→ SELECTED TEXT
IBM’s new cloud analytics platform helps researchers extract data from patents and scientific journals
IBM has introduced a new cloud analytics application to allow researchers to speed up their searches of massive amounts of patents and scientific journals to find information on pharmaceutical chemicals.
Search algorithms in the IBM Strategic IP Insight Platform (SIPP), announced on 8 December, make extraction of drawings, figures and articles from scientific publications faster than humans laboriously sifting through pages.
IBM donated to the US’ National Institutes of Health (NIH) a large amount of data the company curated using SIPP. Researchers at the NIH will use the information to discover new medication and research cures for cancer.
The data contains 12 million patents and 20 million Medline scientific abstracts. Medline is a National Library of Medicine database of biomedical and life sciences journal citations. Life sciences and consumer goods companies can also access the NIH data to research chemicals.
Universities such as Berkeley, Johns Hopkins and Stanford are interested in using the data donated to the NIH, Dr. Ying Chen, a research scientist at IBM and a developer of SIPP, told eWEEK.
IBM pulled the data from millions of patents and scientific literature published from 1976 to 2000. Scientists can search the data at the National Centre for Biotechnology Information’s PubChem site, a database that aggregates scientific data on chemical structures. PubChem allows scientists to research chemicals for new drugs, cancer treatments and consumer products.
Researchers also use PubChem to see which pharmaceutical companies may have registered patents for certain drugs, according to Chen.
Scientists traditionally had to search for the chemical names in paper journals, and now IBM’s cloud-based platform will help them curate the data on molecules and chemicals within 24 hours of publication. In the database, the chemical names map out to synonyms for the chemicals.
“We’ve invented a machine-curation technology that would automatically read patents and scientific literature and extract chemical names,” Chen said.
For the NIH project, IBM took pharmaceutical data from AstraZeneca, Bristol-Myers Squibb, DuPont and Pfizer.

→ INFORMATION
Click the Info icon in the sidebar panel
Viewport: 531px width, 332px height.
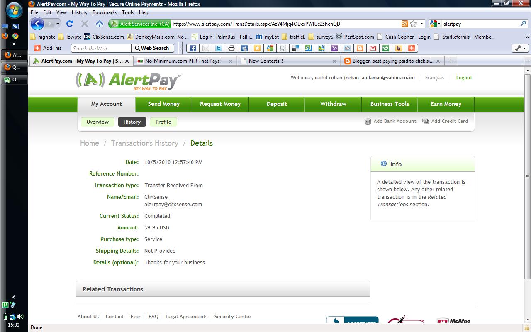(x=383, y=164)
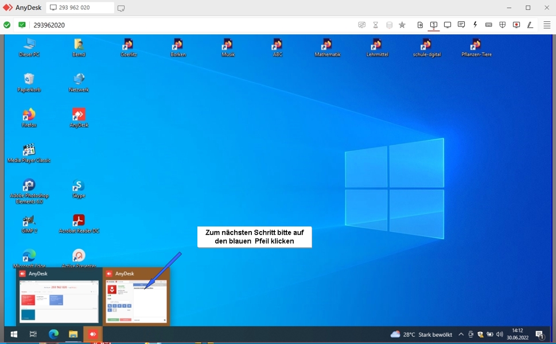
Task: Open the display settings monitor icon
Action: click(x=448, y=25)

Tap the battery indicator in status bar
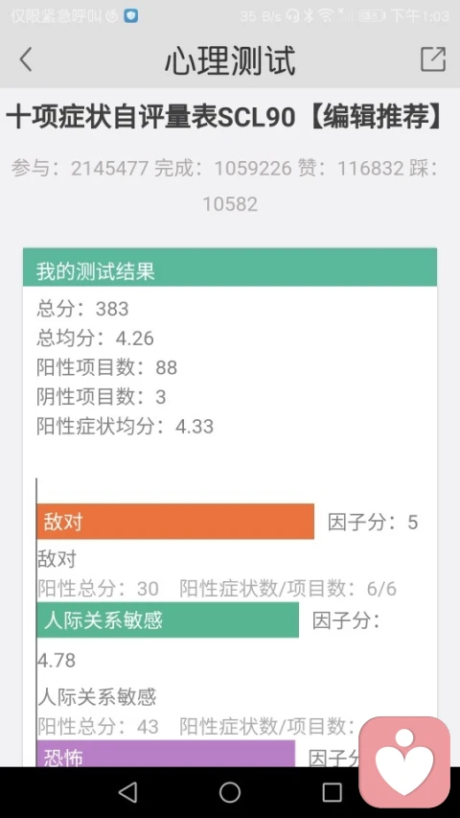[372, 16]
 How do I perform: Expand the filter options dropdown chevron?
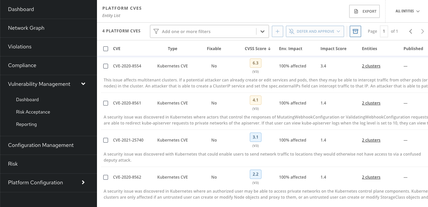click(262, 31)
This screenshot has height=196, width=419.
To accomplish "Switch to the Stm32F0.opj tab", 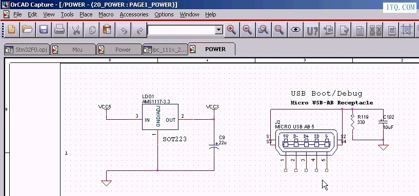I will [x=27, y=50].
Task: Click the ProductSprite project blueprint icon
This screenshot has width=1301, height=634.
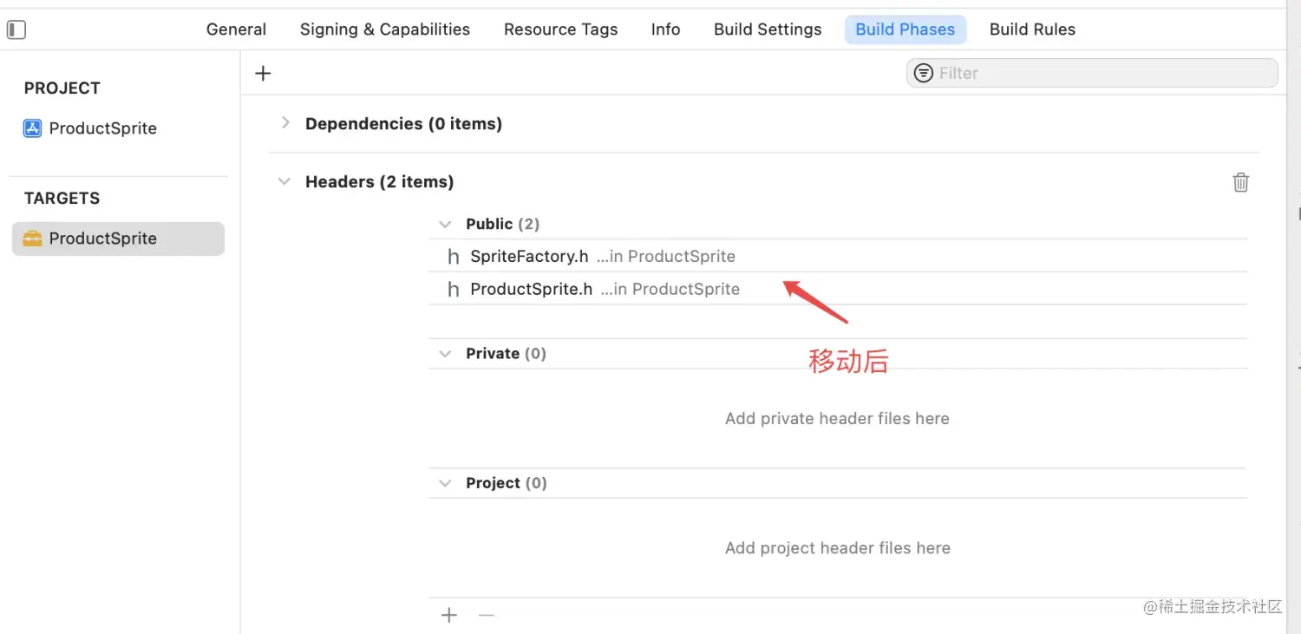Action: (x=32, y=128)
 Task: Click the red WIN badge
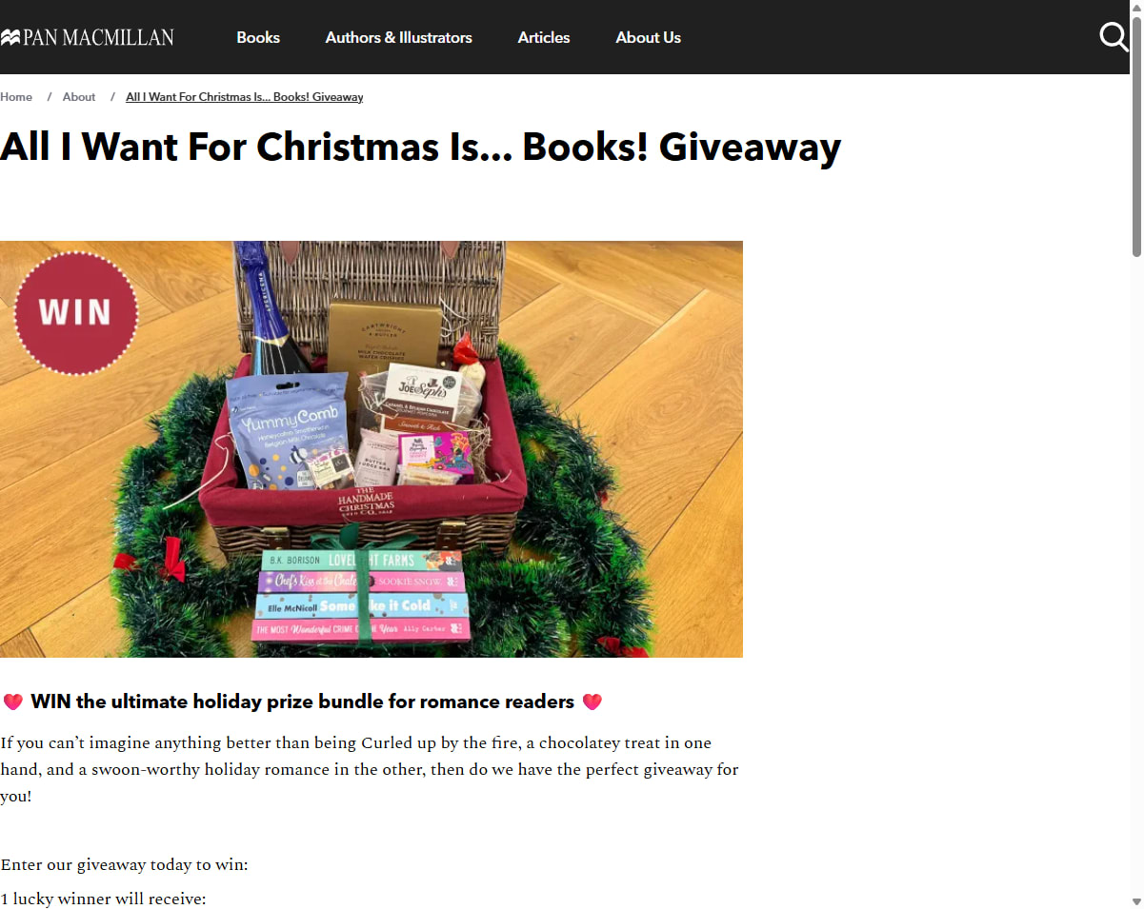pos(76,313)
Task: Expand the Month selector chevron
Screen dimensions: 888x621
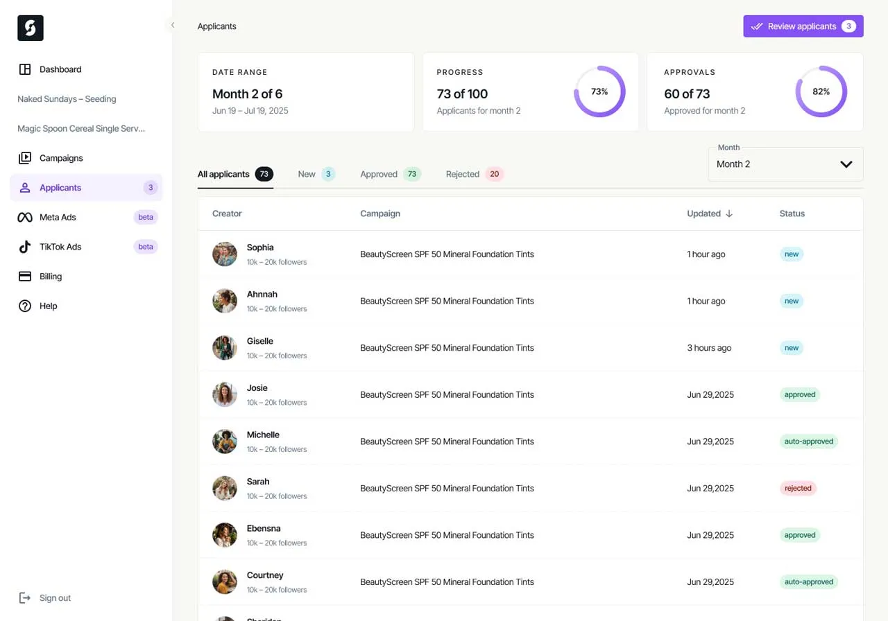Action: coord(846,164)
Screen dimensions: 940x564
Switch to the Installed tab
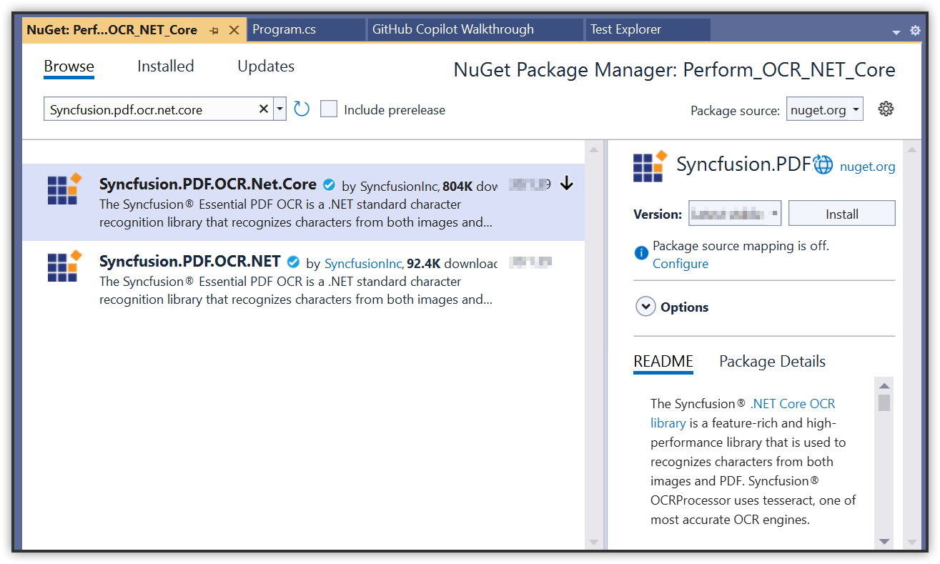coord(165,66)

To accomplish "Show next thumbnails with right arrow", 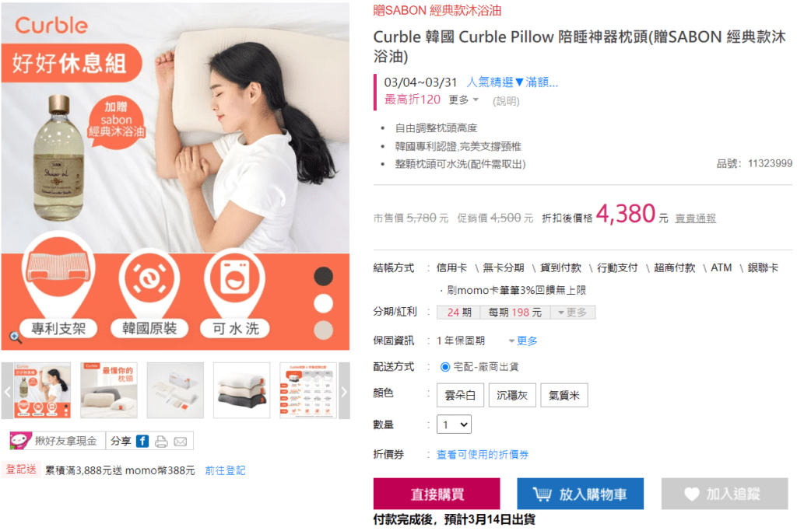I will (x=344, y=391).
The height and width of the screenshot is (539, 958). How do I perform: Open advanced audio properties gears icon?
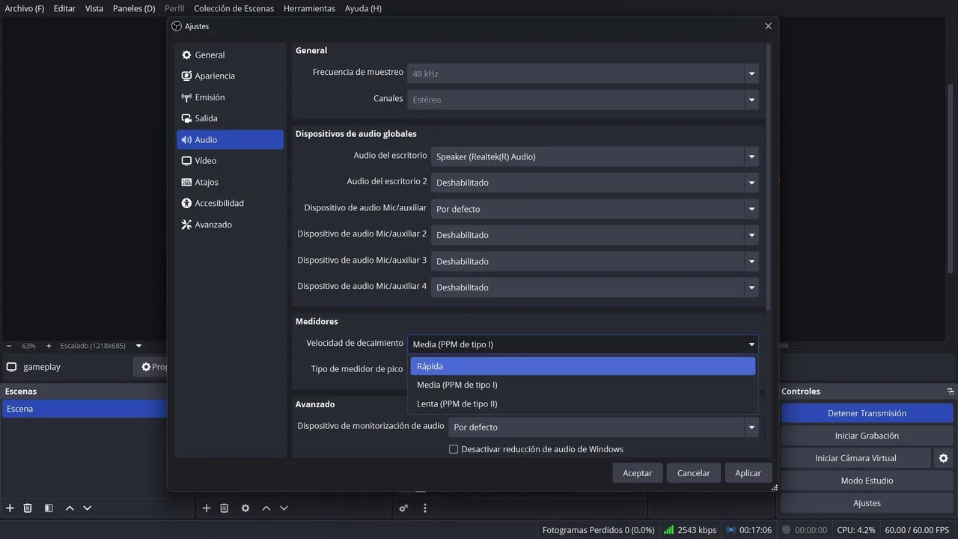click(x=403, y=508)
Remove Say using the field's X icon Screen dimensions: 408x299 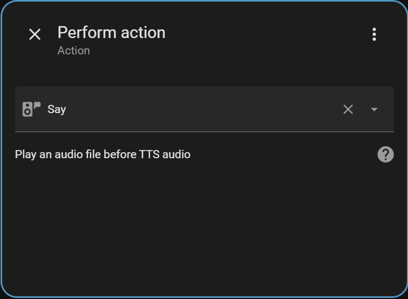348,109
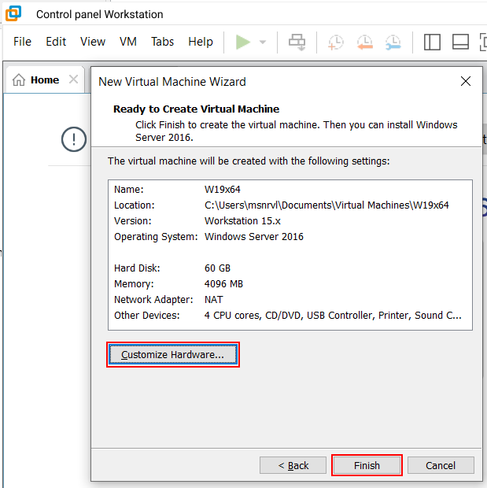Screen dimensions: 487x488
Task: Click the green Power On play icon
Action: (243, 42)
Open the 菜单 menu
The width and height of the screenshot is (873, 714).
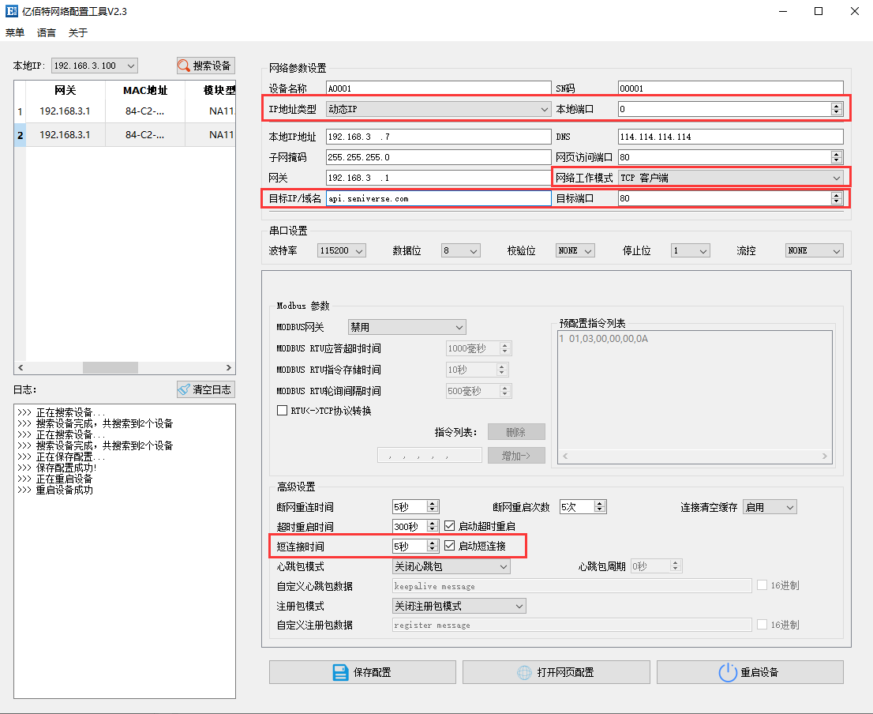point(15,33)
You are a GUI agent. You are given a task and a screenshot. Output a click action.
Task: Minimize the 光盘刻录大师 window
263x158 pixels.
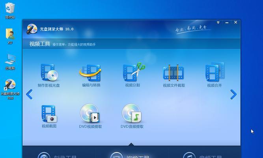(227, 23)
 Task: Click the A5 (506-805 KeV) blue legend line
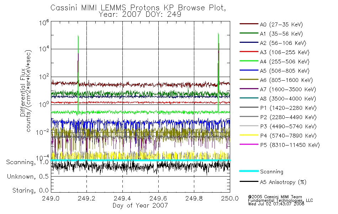point(249,70)
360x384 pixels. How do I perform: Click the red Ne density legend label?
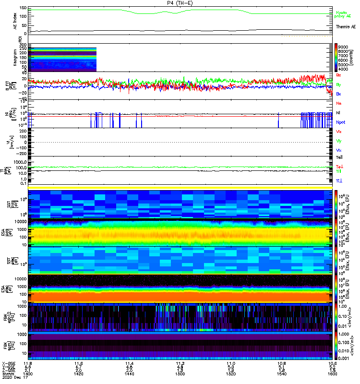pyautogui.click(x=339, y=103)
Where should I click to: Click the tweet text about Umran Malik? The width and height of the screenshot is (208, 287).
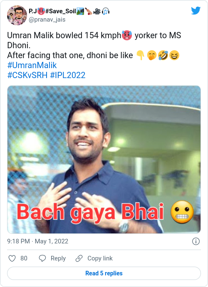pyautogui.click(x=94, y=45)
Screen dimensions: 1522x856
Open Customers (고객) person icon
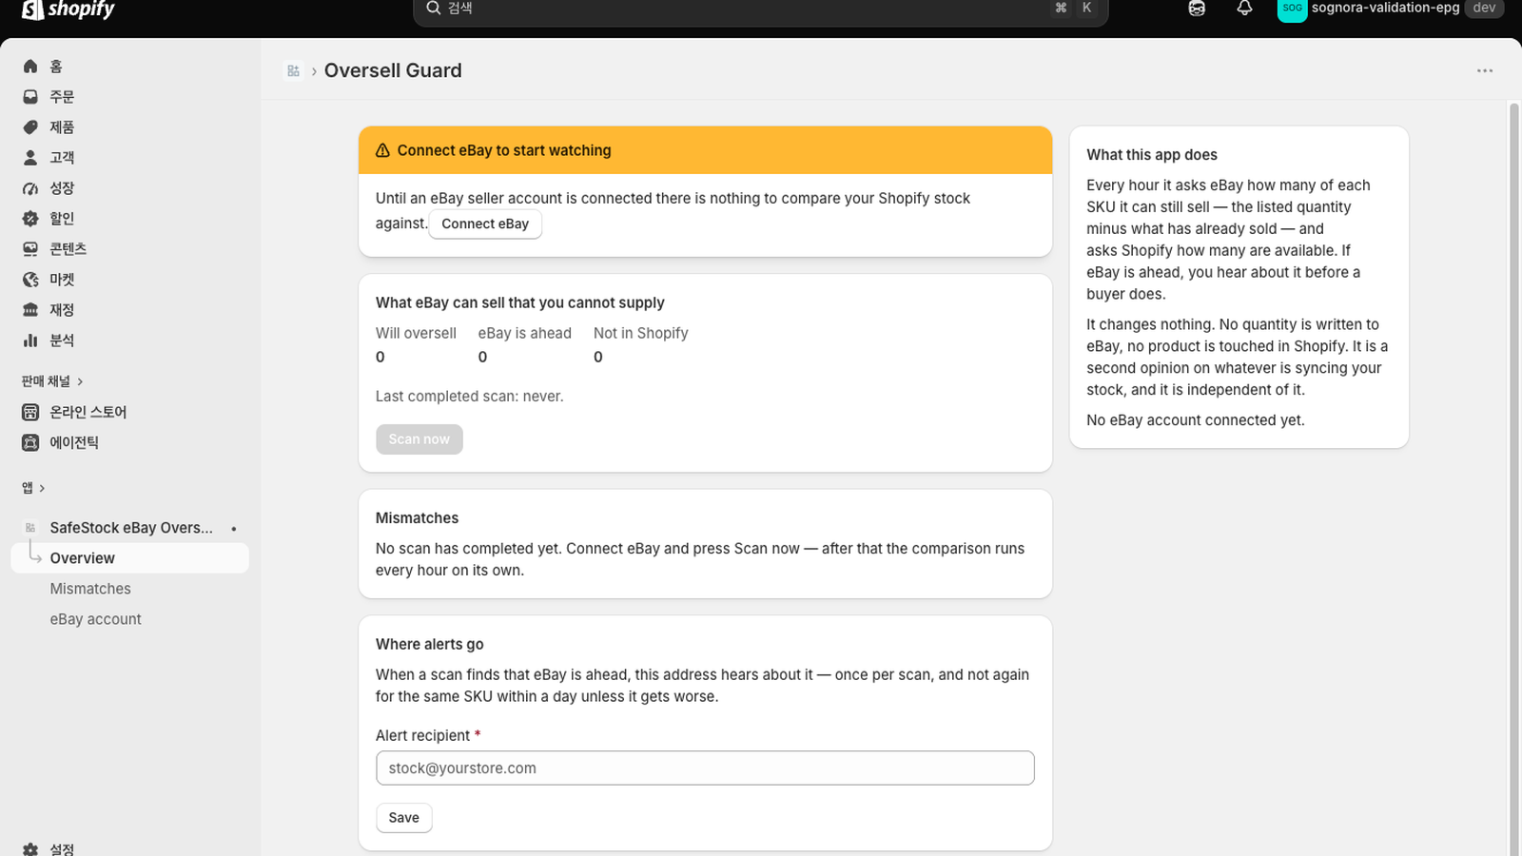pyautogui.click(x=30, y=158)
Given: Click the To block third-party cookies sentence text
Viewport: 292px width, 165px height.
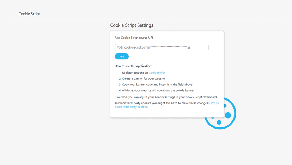Looking at the screenshot, I should click(162, 103).
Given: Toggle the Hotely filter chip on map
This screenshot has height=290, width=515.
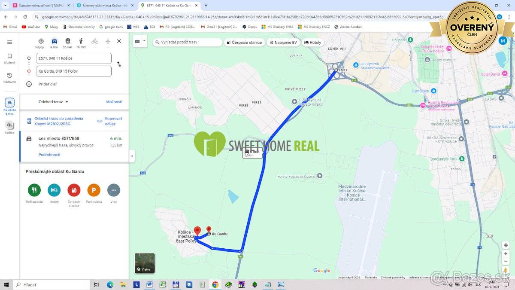Looking at the screenshot, I should coord(312,43).
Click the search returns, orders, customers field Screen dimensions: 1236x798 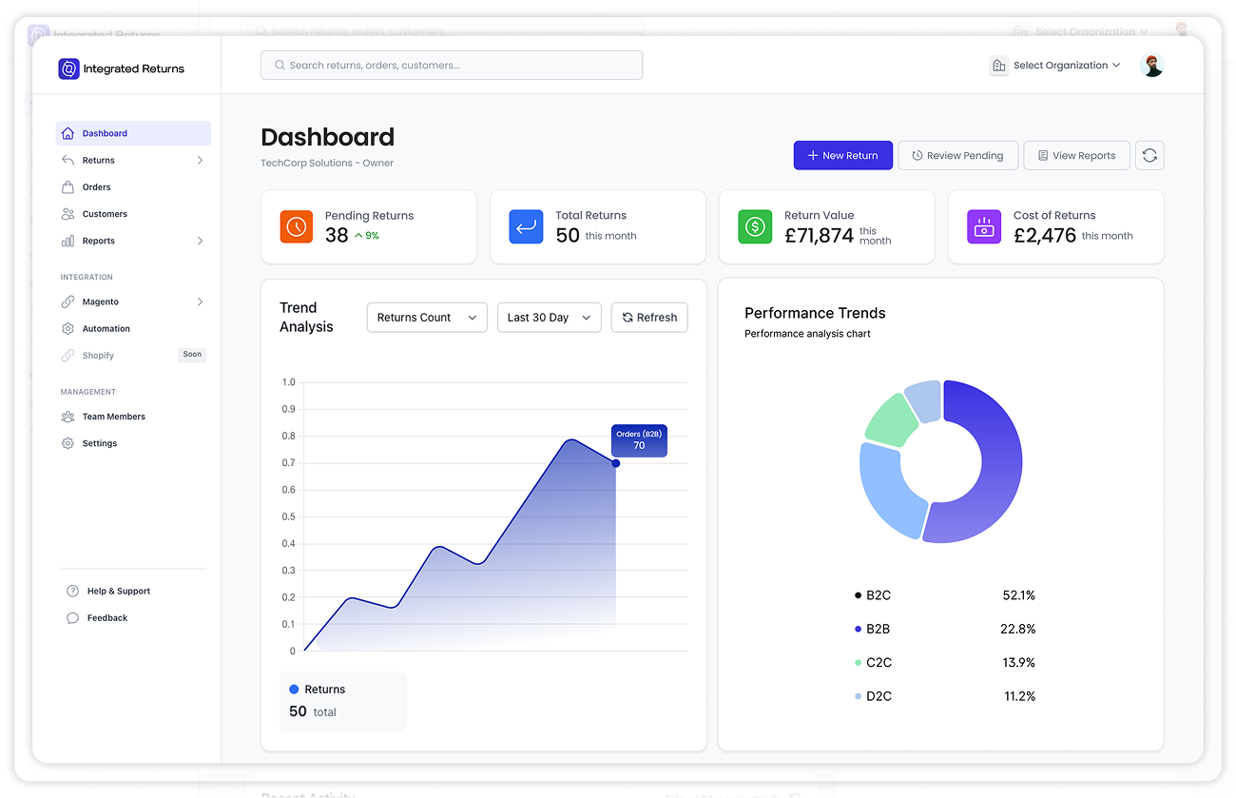452,66
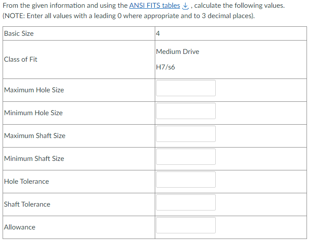
Task: Click the Medium Drive text
Action: (x=178, y=52)
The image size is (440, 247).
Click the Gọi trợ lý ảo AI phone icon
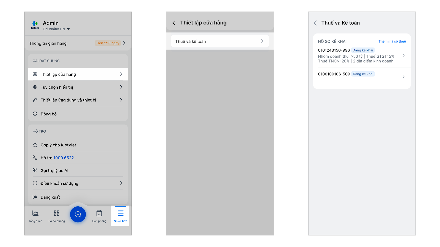35,170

→ WORK TASK
In the article about IBM's patent analytics platform, what years were the patents and scientific literature that IBM pulled the data from published in?

→ ANSWER SPACE
From 1976 to 2000.